*TASK BRIEF*:
Copy everything from the line containing "599x421 pixels. How" down to the line containing "Action: [511, 81]", renaming "column header" to "column title" and leaving everything else unchanged. Give back only those lines.

*THE INPUT*:
--- begin ---
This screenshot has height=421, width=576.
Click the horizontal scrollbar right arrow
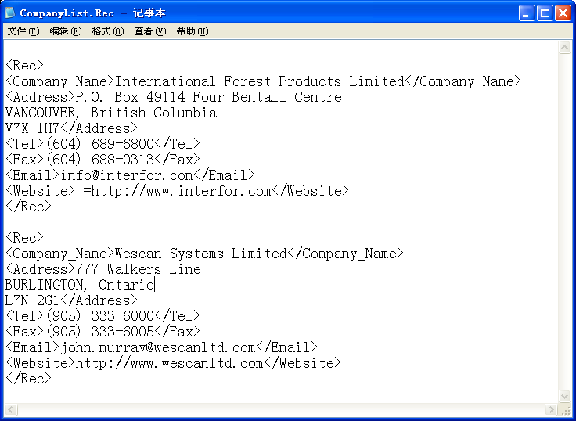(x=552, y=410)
--- end ---
--- begin ---
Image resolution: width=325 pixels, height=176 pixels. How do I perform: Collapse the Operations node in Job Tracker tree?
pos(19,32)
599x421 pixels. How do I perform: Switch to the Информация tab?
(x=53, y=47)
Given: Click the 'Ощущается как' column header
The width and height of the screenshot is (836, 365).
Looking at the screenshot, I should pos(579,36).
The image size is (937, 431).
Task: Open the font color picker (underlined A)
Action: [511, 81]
--- end ---
*WORKED SOLUTION*:
599x421 pixels. How do I perform: Switch to the Информация tab?
(x=53, y=47)
Given: Click the 'Ощущается как' column title
The width and height of the screenshot is (836, 365).
Looking at the screenshot, I should pos(579,36).
The image size is (937, 431).
Task: Open the font color picker (underlined A)
Action: [511, 81]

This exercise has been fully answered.